He states that at this point he had no immediate plans to make a record and that it seemed entirely possible that he would not make another. Nevertheless, some pieces were made in this period. A series of acid tracks were made, some of which were used in Tom's appearance at Warp's 20th anniversary in Sheffield 2009. "Welcome To Europe" and "The Modern Bass Guitar" were also made in this period using the same software system that Squarepusher had designed when he made Ultravisitor. The synth bassline in "The Modern Bass Guitar" was triggered from an electric bass using the midi bass system.
January 2005 saw the re-establishment of the studio at Tom's residence in Essex. The pieces "Theme From Sprite", "Bubble Life", "Vacuum Garden", "Circlewave 2" and "Orient Orange" were all made in early 2005.

All of these tracks are based on live drumming tracks, which Squarepusher had planned out quite meticulously beforehand, in contrast to similarly realised tracks on Music Is Rotted One Note.
"Hello Meow", "Planetarium", "Rotate Electrolyte" and "Plotinus" were made over the Summer and Autumn of 2005. The track "Hello Meow" was filmed at Koko in November 2005 and was edited into a promotional video for Hello Everything in 2006. "Planetarium" samples a particular variant of the Amen breakbeat which came from "a dodgy bootleg 12" from 1991 called Rave Masters Volume One.

Regarding the overall process of making Hello Everything, he states "There never really were any Hello Everything sessions, unlike a lot of the things I'd done before".
Some editions of the album came with an extra CD entitled "Vacuum Tracks".

Squarepusher appeared at Glastonbury and Glade Festival in the summer of 2005. Then in November 2005 he toured the UK with Luke Vibert and Cassette Boy featuring dates in London, Norwich, Falmouth, Birmingham, Newcastle, Leeds and Glasgow amongst others. This tour marked the first occasion when he had appeared in concert using live visuals.

At the time of the release of Hello Everything, Squarepusher appeared on the BBC's Culture Show and was interviewed by Lauren Laverne, and also performed a short version of what was to become one of the pieces on Solo Electric Bass.

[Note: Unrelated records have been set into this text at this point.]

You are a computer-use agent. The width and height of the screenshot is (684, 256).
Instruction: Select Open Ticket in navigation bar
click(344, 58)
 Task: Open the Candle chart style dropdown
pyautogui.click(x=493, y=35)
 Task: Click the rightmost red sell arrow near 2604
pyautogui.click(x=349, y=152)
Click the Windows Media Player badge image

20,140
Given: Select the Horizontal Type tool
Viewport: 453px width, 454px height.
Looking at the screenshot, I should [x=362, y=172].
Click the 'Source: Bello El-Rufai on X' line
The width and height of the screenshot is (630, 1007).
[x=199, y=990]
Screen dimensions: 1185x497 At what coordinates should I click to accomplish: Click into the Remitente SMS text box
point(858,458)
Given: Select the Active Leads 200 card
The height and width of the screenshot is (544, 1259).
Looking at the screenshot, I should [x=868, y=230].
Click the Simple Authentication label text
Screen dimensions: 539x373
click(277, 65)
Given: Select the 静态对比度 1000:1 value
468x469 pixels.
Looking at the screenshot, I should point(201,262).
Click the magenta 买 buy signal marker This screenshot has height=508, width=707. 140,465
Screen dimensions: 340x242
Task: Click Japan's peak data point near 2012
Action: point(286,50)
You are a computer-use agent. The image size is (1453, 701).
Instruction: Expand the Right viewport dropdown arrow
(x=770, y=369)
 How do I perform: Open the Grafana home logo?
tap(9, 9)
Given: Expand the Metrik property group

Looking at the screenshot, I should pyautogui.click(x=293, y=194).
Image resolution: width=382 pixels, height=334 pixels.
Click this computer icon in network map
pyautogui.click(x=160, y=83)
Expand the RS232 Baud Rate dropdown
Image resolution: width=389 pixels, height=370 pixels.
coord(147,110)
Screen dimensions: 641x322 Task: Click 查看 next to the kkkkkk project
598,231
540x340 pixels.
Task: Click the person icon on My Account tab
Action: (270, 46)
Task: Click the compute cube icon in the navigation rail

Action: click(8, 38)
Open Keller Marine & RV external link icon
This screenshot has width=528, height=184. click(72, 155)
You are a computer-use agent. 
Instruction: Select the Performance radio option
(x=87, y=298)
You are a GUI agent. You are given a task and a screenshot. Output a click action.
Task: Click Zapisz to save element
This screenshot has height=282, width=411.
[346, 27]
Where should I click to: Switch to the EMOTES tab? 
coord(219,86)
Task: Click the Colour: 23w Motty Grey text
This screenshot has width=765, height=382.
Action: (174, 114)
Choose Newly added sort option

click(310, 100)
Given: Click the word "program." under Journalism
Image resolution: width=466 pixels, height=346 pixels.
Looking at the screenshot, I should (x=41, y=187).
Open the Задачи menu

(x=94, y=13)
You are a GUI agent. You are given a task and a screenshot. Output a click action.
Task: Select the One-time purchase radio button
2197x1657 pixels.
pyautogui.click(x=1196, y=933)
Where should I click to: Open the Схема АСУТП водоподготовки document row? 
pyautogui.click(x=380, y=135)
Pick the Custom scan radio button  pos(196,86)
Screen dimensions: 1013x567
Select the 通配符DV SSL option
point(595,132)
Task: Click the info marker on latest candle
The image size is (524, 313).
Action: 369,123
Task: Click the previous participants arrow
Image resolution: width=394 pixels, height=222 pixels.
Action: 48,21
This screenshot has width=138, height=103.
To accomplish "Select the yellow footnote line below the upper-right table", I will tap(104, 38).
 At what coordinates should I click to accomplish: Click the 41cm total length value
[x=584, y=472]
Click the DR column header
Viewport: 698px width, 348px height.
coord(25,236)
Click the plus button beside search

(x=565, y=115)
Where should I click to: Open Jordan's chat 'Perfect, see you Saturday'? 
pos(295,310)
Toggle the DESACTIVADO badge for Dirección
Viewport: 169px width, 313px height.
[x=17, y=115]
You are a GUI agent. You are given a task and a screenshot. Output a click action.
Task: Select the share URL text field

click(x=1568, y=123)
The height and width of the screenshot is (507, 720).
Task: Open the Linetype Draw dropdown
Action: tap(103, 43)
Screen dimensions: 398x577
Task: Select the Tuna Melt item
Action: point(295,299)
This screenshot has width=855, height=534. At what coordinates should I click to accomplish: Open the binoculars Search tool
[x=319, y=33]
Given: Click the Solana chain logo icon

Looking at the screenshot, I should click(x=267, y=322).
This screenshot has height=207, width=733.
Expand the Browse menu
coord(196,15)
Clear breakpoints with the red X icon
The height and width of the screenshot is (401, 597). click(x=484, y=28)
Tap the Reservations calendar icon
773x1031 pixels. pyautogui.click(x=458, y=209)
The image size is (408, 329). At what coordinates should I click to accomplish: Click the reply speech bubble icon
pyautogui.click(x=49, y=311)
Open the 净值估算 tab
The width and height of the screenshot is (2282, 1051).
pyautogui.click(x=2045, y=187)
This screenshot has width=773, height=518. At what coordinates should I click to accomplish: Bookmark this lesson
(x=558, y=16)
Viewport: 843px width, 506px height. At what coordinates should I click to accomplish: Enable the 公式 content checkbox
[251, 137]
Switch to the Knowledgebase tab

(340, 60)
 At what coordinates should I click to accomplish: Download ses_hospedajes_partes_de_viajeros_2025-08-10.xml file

It also became apparent that one of the reasons for him being requested to appear was that Andre 3000, who was also appearing on the show, had expressed such admiration for Tom's work that he would like to work with him. He also appeared at the John Peel tribute event at the Electric Ballroom in Camden around the time of the release of the record. Late 2006 saw him generate the material that was eventually to be issued in 2009 as Numbers Lucent.

After the material that went to comprise Numbers Lucent was finished at the end of 2006, Tom exhausted his interest in making electronic music: "At that point, I'd been working on electronic music in some shape or form for around fifteen years and without hardly any breaks. As I've said, one of my problems is that once I've established that an idea is in some way valid, that's generally enough for me. I'm just acutely aware of how limited time is and I think I'd rather spend it doing what I do best which is taking risks and making experiments."
"I was interested to see if I could develop a way of making music that was less destructive, because I was aware of how much I had brutalised myself living such an insane life over the last twelve years or so, how little I'd slept and so on. I started thinking again about doing more playing, more bass stuff again. It's always been hard to give my bass playing any kind of priority when all of the mayhem is happening in the studio." So Tom chose to switch all of his attention to bass and to shut down the studio.

"Glenn Max, curator at the South Bank, was really encouraging and offered me a nice gig in the Queen Elizabeth Hall to showcase it." Tom went on to spend every day playing the solo pieces, re-writing them and practising them: "It became a lifestyle in the end and that was what I wanted. Tom also says that "I've never been entirely comfortable with the whole virtuoso thing. They are so many dangers associated with it. It's odd because it's so effortless for me to play that I end up falling into that virtuoso camp by default. But if that's where I am, I'm going to make some trouble in there. So I started to play around with the pieces in a way, playing them too fast. Sort of trying to make it a bit more punk and messy rather than like a spotless article of refinement."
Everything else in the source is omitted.